The only Big 4 network to introduce new series Wednesday this fall is ABC with comedies Single Parents and drama A Million Little Things. Neither was a standout or a flop in their debuts.
For a second year, ABC’s returning comedy lineup was down double-digits across the board from last fall’s premieres while on par with their previous season averages. The Goldbergs (1.4, 5.1 million) was down -22% year-to-year in 18-49, American Housewife (1.2, 4.4 million) was down -25% from its fall 2017 debut as it moved from 9:30 PM to 8:30 PM. Tentpole Modern Family (1.6, 5.4 million) was down -24% from its Season 9 but remained ABC’s highest rated and most watched program of the night. (The Emmy winning comedy is looking good to get a final 11th season.) At 9:30 PM, newbie Single Parents posted a 1.3 in 18-49 and 4.9 million viewers for a 81% demo lead-in retention, up from 76% for the American Housewife season opener in the half-hour last Premiere Wednesday.

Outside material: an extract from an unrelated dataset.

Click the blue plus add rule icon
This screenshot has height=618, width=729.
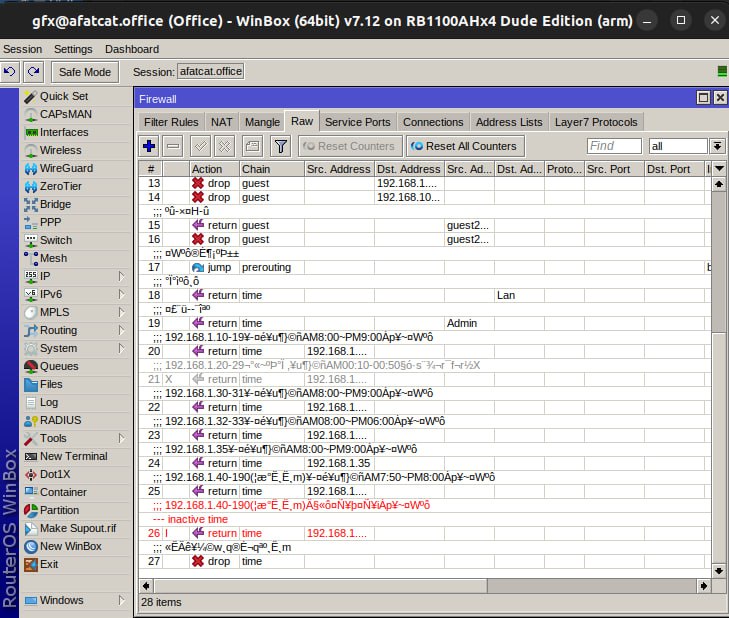click(150, 147)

#TBT: It was only four years ago that Black-ish premiered in in the post-Modern Family slot to a 3.3 in 18-49 and 10.8 million, holding 99% in total viewers and 89% in 18-49 of its Modern Family season premiere lead-in (3.7, 10.9 million).
ABC’s new ensemble drama A Million Little Things (1.1, 5.1 million) had a bit of a rough start. Some of it was lead-in related — for instance, NBC used the highly-rated This Is Us on Tuesday to draw viewers to the similar in tone 10 PM newcomer New Amsterdam with relentless promos. A Million Little Things’ Live+SD demo delivery matched the Season 2 premiere of Designated Survivor in the hour last fall, which had a little stronger lead-in and improved on the time slot season average as well as its lead-in viewership. We will have to wait and see what kind of delayed viewing bump the serialized drama gets.

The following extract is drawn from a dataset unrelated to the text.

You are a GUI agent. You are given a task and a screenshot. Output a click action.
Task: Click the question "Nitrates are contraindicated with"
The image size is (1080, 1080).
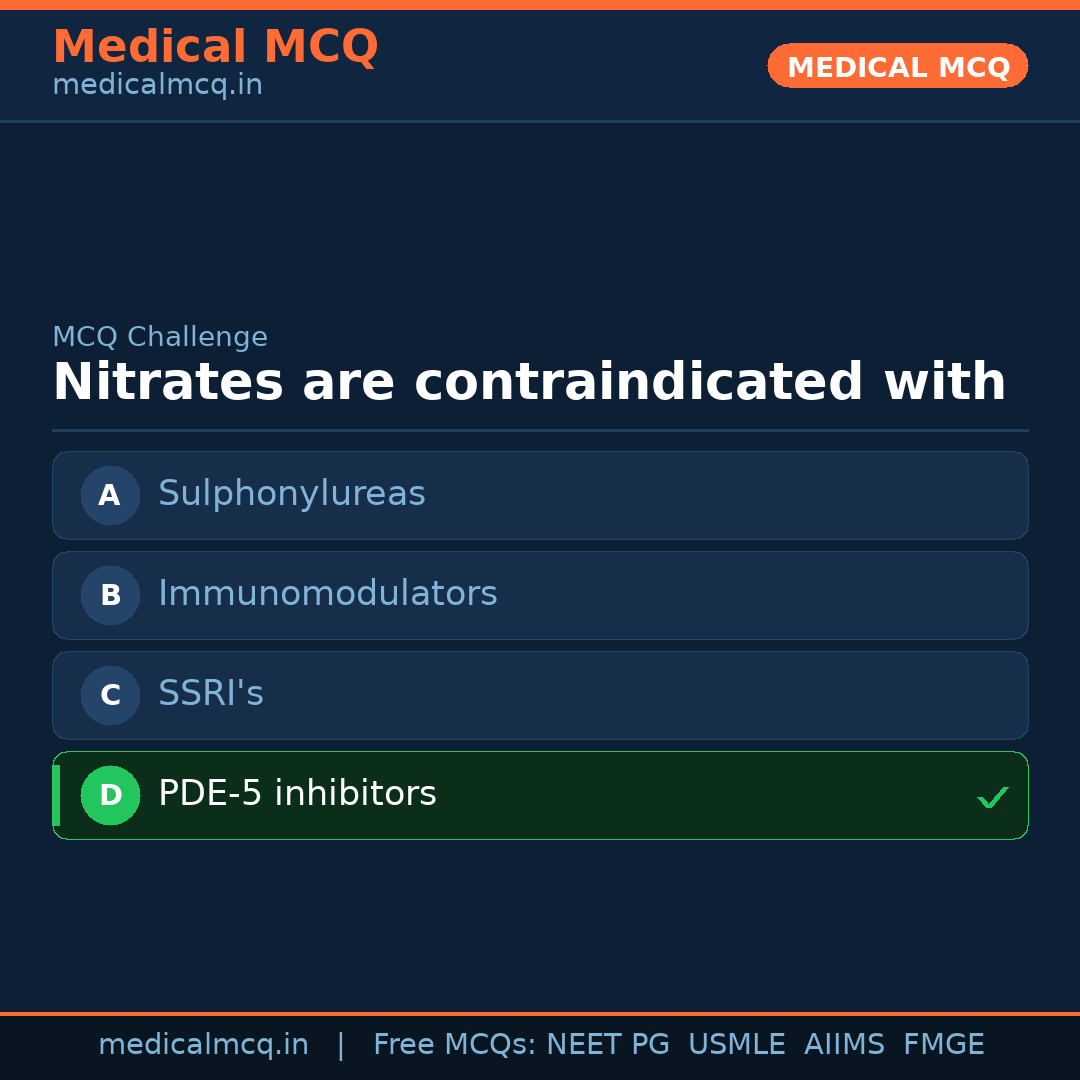(529, 383)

What took so long? That was the first reaction when NBC in May announced a Chicago-branded Wednesday lineup. NBC brass at the time said that they had flirted with the idea in the past but felt Chicago Med was too young. “We thought it was a fun way to energize Wednesday,” outgoing NBC chairman Bob Greenblatt said in May.
#OneChicago launched with consistent ratings across the board: Chicago Med (1.2, 7.7 million), Chicago Fire (1.3, after an upward adjustment in the finals, 8 million) and Chicago PD (1.2, 7.1 million). All three series were not far off their fall 2017 openers, Chicago Fire, which last year followed the anticipated Will & Grace return on Thursday, was down two tenths, while the other two Chicago series shed just a tenth each in the demo. That is a solid delivery among a sea of 20%+ declines, and all three dramas were on par with their previous season averages. In a promising sign, Chicago Med actually improved on the Blacklist season premiere and average in the Wednesday 8 PM slot last year to log NBC’s best L+SD demo delivery in almost two years. NBC won the night in total viewers, edging CBS.
That may be because the eye network aired an all-unscripted lineup, with its dramas returning next week. After opting for a standard premiere week rollout of its Wednesday lineup last fall, CBS reverted to the combo of a supersized Big Brother finale and Survivor premiere, which it had employed the previous few years to potent 18-49 ratings results.
Survivor (1.7 after an upward adjustment, 7.8 million) was off by a tenth from the demo rating for its hourlong season premiere last fall, though Big Brother (1.6, 4.9 million) was down -27% in the demo and total viewers from its year-ago finale, which aired a week earlier. Still, the reality pair led CBS to a No. 1 finish in 18-49 for the night, tied with Fox.
Fox was paced by Empire, which ranked as the top program of the night in 18-49, opening its fifth season with a 1.9 in the demo and 6.1 million viewers. That was down -21% from last fall’s season opener in the demo but up from the season average and finale. The same goes for lead-out Star (1.4, after a downward adjustment 4.7 million), down -22% from its Season 2 debut behind Empire but up from its season average.